我有一个包含 n 行和 10 列的数据集。第一列是因变量,其他变量是自变量。我在第一个变量(即 x1)上有 50% 的缺失数据,并且完全观察到其他变量。我想通过使用对应案例和来自以下模型的回归系数来预测 x1(缺失的部分):

lm(new_A[,1]~new_A[,2]+new_A[,3]+new_A[,4]+new_A[,5]+new_A[,6]+new_A[,7]+new_A[,8]+new_A[,9]+new_A[,10]).

这是我的代码:

set.seed(40)
n=10000 # number of observation
m=10 # number of variables
mis=50 # percentage of missing data on the dependent variable

# I randomly assign 50% of missing data on the first variable (the dependent one in my future model)
for (i in 1:m){
  X[,i]=runif(n,0,1)
}
X=data.frame(X)

# I randomly assign 50% of missing data on the first variable (the dependent one in my future model)
aa=runif(n,0,1)
X_MCAR[which(aa<=sort(aa)[mis*(n/100)]),1]=NA


# First, I create 2 datasets.
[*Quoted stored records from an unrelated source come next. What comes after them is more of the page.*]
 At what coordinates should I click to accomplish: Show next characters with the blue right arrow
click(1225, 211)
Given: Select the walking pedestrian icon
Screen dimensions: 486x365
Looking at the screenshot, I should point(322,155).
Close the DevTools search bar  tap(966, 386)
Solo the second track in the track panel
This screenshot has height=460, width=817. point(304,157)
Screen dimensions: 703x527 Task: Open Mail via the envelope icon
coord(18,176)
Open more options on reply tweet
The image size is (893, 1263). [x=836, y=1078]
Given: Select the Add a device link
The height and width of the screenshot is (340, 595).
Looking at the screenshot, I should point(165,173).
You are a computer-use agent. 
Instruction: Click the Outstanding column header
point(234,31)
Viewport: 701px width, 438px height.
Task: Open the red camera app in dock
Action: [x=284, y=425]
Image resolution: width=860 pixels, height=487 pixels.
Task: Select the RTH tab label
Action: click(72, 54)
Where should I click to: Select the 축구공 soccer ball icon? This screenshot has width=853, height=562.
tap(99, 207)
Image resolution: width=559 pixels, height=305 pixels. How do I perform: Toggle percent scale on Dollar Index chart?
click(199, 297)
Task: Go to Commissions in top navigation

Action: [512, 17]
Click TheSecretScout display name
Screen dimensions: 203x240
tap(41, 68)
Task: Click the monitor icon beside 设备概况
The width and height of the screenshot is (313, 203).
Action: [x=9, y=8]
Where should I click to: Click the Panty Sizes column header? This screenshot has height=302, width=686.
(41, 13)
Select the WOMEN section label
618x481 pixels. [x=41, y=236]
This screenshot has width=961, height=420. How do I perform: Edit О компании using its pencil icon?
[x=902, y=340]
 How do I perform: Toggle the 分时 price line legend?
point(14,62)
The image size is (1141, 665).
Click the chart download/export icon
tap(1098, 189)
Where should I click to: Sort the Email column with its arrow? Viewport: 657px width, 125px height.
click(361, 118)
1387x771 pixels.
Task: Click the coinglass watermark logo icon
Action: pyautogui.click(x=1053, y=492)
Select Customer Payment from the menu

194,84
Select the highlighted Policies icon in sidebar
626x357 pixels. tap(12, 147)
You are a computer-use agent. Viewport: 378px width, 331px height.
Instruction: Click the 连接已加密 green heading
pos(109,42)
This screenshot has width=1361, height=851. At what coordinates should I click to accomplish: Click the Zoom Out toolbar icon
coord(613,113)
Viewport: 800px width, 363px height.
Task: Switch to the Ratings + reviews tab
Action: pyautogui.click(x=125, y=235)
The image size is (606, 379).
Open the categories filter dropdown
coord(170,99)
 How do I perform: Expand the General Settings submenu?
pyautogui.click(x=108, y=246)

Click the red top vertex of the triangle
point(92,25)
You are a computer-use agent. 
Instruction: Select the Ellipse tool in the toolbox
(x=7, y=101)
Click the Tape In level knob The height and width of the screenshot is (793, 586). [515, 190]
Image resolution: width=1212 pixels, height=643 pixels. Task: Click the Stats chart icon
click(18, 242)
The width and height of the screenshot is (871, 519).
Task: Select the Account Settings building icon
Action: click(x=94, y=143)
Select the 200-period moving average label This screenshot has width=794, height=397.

One for the group A (x1,obs, x2|x1,obs, x3|x1,obs, ..., xm|x1,obs) --> new_A
# and one for group B (x1,mis, x2|x1,mis, x3|x1,mis, ..., xm|x1,mis) --> new_B

new_A=data.frame(X_MCAR[is.na(X_MCAR[,1])==FALSE,])

new_B=data.frame(X_MCAR[is.na(X_MCAR[,1])==TRUE,])

# Second, I stock the result of the regression on the group A in reg_A.
reg_A=lm(new_A[,1]~new_A[,2]+new_A[,3]+new_A[,4]+new_A[,5]+new_A[,6]+new_A[,7]+new_A[,8]+new_A[,9]+new_A[,10])

# Third, I predict x1,obs and x1,mis by using the regression coefficient from A.

x1_obs_hat=predict(reg_A, new_A)

x1_mis_hat=predict(reg_A, new_B)

它们应该是不同的,但实际上它们是完全相同的。谁能帮助我并说出代码中出了什么问题?因为 x1_obs_hat 和 x1_mis_hat 应该是不同的,因为我对 B 组使用了不同的观察。

谢谢 :)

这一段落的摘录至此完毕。